## [Actions to take]
[1] Write out the open letter to cancer between "I have had enough" and "repeat, I HATE YOU.", inclusive.
[2] Do these statements agree with the open letter to cancer? (a) The writer was twelve when cancer came after a childhood friend. (b) The best friend's mother had two daughters. (c) After having babies, the writer got a scare but was left alone. Answer yes or no for each, and quote the words from the letter that decide it.

## [Document extract]
= Beginning of Section =

An Open Letter to Cancer

hey cancer

Dear Cancer,

I have had enough of you. I’ve been patiently waiting for you to just slip out of existence, but you just keep going after people I love. Take a hint. I HATE YOU. I don’t think I ever hated anything until you came along. I tried – really tried – to give you the benefit of the doubt. I’ve blamed illnesses on lifestyle, age, or just the luck of the draw. No more. It’s all you. You and I are done.

When I was twelve, you came after one of my cherished, childhood friends. I didn’t really understand what was going on. You were so brutal; you took her before I had a chance to say goodbye. She was beautiful, talented, and sweeter than anyone I knew. She was my best friend. I needed her. You took her. She did NOT deserve to die. So, I repeat, I HATE YOU.

As a teen, you made one of my best friend’s mother suffer. You drug out her illness for what felt like years. You gave us false hope and then broke our hearts all over again. She had three beautiful daughters and a loving husband. They needed her and you took her. They still hurt. You are cold, uncaring, and selfish. I HATE YOU.

After I had my babies, you thought it would be fun to give me a little scare. I lucked out and you left me alone. But, you know what? Even before I knew you weren’t going to hurt me, I decided I wasn’t going down without a fight. I’d had enough of your crap. You were not taking me from my babies. You cared nothing for me, but I HATED YOU.

= End of Section =

## [Extracted material]
= Beginning of Section =

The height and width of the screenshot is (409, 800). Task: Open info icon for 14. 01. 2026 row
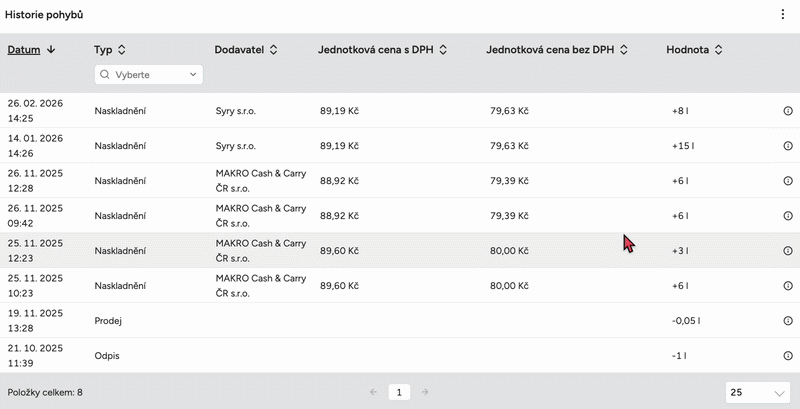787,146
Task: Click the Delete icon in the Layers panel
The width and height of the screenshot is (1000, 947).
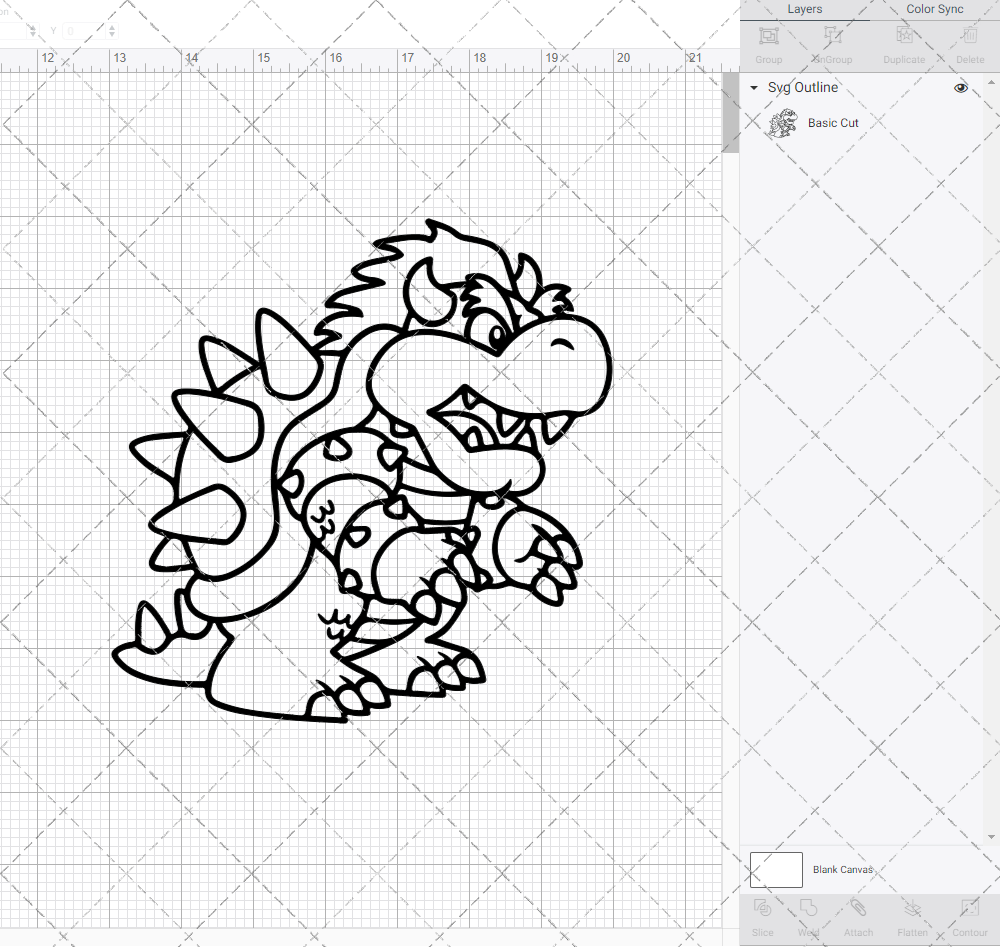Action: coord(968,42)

= End of Section =
= Beginning of Section =

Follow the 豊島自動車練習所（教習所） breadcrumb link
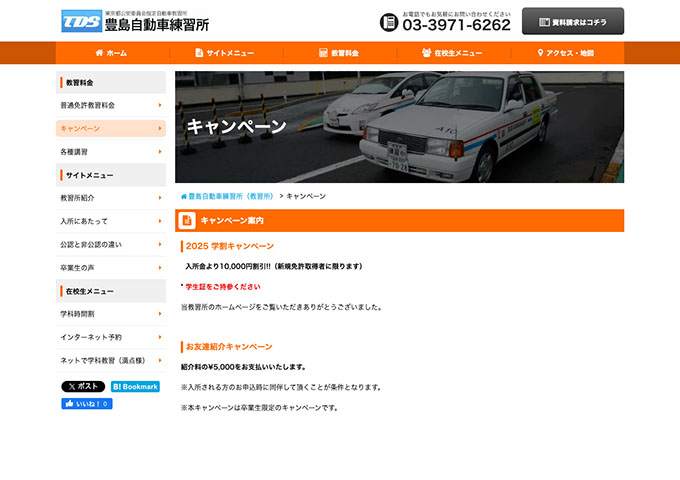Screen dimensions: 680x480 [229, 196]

= End of Section =
= Beginning of Section =

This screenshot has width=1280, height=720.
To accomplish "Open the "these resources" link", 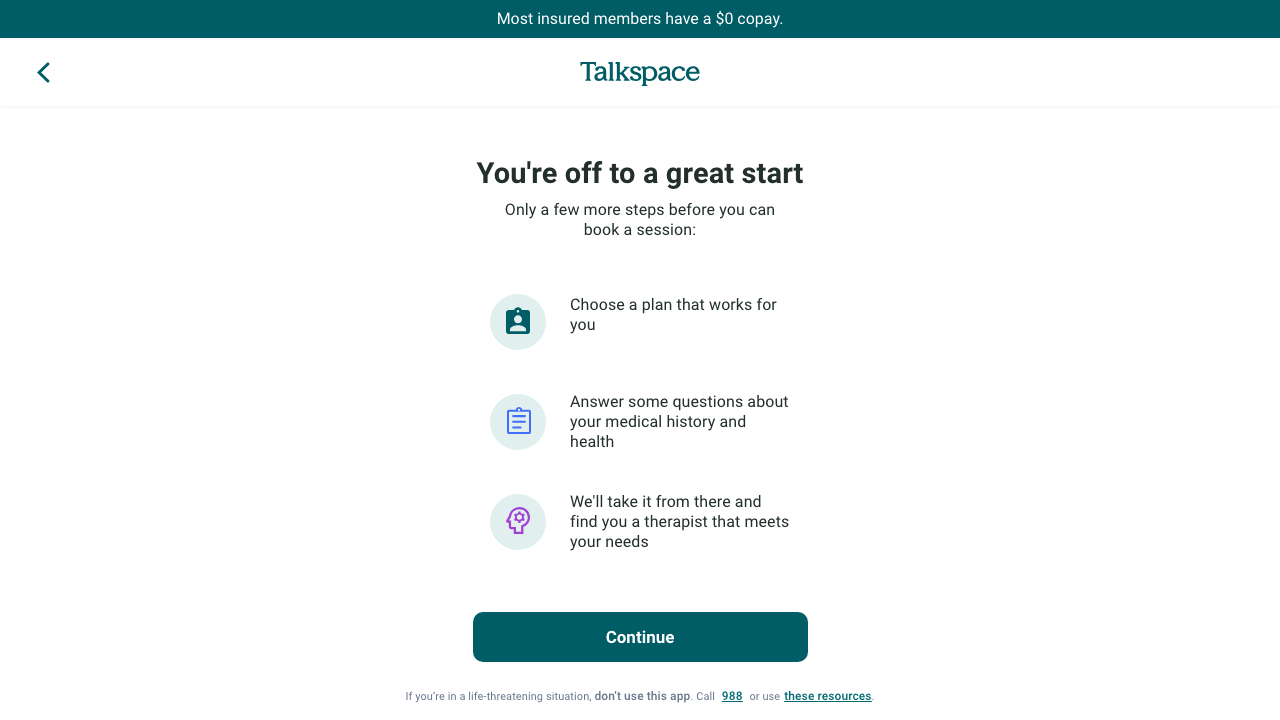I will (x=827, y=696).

= End of Section =

## [Solutions per task]
[1]
I have had enough of you. I’ve been patiently waiting for you to just slip out of existence, but you just keep going after people I love. Take a hint. I HATE YOU. I don’t think I ever hated anything until you came along. I tried – really tried – to give you the benefit of the doubt. I’ve blamed illnesses on lifestyle, age, or just the luck of the draw. No more. It’s all you. You and I are done.

When I was twelve, you came after one of my cherished, childhood friends. I didn’t really understand what was going on. You were so brutal; you took her before I had a chance to say goodbye. She was beautiful, talented, and sweeter than anyone I knew. She was my best friend. I needed her. You took her. She did NOT deserve to die. So, I repeat, I HATE YOU.

[2]
(a) Yes: "When I was twelve, you came after one of my cherished, childhood friends."
(b) No: "She had three beautiful daughters and a loving husband."
(c) Yes: "I lucked out and you left me alone."